Tomorrow, the United Kingdom’s chancellor of the Exchequer Philip Hammond will present an economic update to his colleagues sitting in the Houses of Parliament at Westminster and will detail what is likely to be that nation’s smallest deficit in the past 16 years. It’s not a full-blown budget per se, more a briefing on how the economy is performing. For most ministers of finance, a difference of just 2 per cent between what’s spent and what’s taken in might be the cause to loosen the purse strings. For Hammond, that is highly unlikely, given that he must plan for the economic shock, disruption and the simply unknown as his nation prepares to leave the European Union.
Right now, Hammond is only all too aware that the UK’s National Health Service is broken, patients lying in corridors, the sick waiting too long to be seen, operations delayed, and overworked staff — particularly non-British nurses and carers unsure of a post-Brexit future — leaving in droves. The UK’s trains are straining from angry passengers upset at operating franchises, high fares and poorer service. And public service workers are demoralised by frozen pay levels and years of austerity and service cuts.

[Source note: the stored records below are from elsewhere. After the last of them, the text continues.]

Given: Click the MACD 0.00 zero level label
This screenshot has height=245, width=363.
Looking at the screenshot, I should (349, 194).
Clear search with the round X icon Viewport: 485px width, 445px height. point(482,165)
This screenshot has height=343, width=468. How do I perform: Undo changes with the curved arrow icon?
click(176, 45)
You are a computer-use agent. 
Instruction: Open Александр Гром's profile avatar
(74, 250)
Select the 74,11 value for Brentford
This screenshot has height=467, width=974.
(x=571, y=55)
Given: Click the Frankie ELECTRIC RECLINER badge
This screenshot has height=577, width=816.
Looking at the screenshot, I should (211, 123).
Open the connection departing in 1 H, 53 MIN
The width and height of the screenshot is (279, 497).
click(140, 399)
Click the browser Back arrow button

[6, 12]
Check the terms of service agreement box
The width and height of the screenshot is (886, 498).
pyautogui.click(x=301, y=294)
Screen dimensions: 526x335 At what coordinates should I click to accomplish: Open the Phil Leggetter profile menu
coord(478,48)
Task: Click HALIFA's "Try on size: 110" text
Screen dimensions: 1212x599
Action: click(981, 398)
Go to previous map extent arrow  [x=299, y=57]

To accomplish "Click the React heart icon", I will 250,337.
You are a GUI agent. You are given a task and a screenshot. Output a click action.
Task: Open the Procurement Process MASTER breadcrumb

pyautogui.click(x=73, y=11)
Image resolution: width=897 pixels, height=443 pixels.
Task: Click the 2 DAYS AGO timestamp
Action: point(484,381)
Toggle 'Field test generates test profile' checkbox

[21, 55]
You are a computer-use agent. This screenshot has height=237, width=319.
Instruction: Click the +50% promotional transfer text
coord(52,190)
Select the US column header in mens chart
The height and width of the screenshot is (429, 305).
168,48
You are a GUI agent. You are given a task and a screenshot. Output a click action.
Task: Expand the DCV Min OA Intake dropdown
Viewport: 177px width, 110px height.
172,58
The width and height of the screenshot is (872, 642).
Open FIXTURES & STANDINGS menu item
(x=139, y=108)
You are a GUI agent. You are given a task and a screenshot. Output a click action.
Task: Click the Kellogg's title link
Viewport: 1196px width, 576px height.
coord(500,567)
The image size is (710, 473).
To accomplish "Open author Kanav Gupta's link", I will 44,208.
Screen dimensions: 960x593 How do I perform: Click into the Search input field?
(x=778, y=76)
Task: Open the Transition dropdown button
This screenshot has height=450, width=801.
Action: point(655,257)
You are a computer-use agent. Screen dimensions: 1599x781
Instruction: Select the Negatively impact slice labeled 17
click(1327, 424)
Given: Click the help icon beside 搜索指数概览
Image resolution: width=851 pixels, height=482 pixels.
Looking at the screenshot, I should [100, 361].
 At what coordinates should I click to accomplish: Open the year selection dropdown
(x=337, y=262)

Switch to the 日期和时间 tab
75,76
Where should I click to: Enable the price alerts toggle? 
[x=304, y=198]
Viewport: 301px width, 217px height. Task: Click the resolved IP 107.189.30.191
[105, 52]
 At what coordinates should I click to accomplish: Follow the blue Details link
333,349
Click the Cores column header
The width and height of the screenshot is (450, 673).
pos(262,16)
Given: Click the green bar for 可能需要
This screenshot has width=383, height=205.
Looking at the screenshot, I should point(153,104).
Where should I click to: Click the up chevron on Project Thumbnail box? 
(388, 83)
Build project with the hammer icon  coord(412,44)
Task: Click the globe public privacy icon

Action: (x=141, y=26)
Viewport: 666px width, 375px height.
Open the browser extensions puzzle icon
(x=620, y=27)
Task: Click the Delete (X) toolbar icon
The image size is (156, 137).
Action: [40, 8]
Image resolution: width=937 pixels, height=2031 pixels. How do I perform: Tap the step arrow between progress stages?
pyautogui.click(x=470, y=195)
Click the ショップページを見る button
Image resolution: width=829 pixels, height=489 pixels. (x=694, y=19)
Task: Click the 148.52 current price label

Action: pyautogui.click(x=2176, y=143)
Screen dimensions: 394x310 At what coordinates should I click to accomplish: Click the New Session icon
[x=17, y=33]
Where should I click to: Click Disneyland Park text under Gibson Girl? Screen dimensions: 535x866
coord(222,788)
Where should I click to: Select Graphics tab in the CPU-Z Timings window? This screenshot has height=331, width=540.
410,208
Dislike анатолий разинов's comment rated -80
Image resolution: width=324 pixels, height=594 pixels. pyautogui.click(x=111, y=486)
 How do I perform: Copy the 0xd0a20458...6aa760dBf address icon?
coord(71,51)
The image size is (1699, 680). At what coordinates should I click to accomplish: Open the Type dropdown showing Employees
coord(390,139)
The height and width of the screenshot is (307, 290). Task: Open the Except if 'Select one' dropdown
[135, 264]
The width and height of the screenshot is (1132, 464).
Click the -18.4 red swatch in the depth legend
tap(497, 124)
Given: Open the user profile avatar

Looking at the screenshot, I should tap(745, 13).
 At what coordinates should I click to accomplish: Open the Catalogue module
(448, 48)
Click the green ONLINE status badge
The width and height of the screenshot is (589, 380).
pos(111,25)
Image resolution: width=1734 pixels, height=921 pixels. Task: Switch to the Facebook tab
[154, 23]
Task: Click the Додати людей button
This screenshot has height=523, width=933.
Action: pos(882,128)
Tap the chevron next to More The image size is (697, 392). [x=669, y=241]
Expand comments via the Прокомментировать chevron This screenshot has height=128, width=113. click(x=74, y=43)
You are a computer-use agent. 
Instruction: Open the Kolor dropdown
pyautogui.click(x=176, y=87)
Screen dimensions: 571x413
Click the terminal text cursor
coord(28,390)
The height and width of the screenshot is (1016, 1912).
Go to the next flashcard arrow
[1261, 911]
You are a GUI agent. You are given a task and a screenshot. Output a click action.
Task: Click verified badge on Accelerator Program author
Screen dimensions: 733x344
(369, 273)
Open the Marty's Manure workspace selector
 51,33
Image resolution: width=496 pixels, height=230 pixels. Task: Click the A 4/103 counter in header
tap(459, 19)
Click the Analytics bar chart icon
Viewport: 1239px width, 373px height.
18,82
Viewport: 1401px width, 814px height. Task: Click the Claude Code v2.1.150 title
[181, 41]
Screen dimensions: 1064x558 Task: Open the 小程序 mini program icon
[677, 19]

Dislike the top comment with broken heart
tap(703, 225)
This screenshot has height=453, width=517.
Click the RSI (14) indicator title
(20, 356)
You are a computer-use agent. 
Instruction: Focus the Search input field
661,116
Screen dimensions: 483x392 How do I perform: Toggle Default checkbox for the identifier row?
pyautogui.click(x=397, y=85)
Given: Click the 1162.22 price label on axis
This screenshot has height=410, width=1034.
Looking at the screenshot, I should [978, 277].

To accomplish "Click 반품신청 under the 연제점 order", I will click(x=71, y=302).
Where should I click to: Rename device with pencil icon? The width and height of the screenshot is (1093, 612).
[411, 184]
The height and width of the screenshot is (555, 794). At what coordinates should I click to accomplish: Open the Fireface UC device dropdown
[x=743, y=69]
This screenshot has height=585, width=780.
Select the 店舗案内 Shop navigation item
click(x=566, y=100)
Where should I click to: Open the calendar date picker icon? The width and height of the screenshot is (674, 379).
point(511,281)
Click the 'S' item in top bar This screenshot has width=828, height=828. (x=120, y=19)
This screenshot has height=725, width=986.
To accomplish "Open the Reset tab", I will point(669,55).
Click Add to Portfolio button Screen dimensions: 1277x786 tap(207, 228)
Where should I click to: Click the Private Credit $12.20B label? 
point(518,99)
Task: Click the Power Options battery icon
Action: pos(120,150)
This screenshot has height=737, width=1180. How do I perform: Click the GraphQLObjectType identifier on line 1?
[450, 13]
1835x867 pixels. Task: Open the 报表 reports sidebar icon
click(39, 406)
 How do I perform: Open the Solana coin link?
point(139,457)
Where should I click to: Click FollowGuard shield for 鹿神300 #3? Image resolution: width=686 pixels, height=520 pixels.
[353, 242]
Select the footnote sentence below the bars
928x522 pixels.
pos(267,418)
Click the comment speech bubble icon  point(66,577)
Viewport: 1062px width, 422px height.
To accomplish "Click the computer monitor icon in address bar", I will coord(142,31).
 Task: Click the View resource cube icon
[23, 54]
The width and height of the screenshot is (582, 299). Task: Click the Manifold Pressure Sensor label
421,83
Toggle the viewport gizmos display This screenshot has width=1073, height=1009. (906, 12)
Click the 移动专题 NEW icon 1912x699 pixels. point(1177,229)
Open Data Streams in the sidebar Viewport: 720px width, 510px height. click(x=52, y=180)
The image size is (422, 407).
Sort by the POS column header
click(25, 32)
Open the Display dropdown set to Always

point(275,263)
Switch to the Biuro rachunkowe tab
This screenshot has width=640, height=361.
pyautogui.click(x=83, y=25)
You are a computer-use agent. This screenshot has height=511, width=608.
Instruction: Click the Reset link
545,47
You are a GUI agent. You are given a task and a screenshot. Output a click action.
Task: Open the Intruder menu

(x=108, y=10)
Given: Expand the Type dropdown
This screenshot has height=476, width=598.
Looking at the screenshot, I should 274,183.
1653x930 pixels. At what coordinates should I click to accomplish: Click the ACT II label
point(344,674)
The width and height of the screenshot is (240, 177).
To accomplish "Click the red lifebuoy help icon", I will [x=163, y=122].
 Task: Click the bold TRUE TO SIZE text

But into this mix is added Brexit. Economic forecasts from the government’s own public service has been dismissed by Brexiteers as not being reliable, yet the best-case scenario offers slower economic growth and an 8 per cent difference between out and in of the EU. Hammond must also set aside revenue to cover the £40 billion (Dh203 billion) cost of leaving. So much then for the Brexit campaign claim that leaving would mean £350 million weekly for health services. And those pounds are worth far less now that before.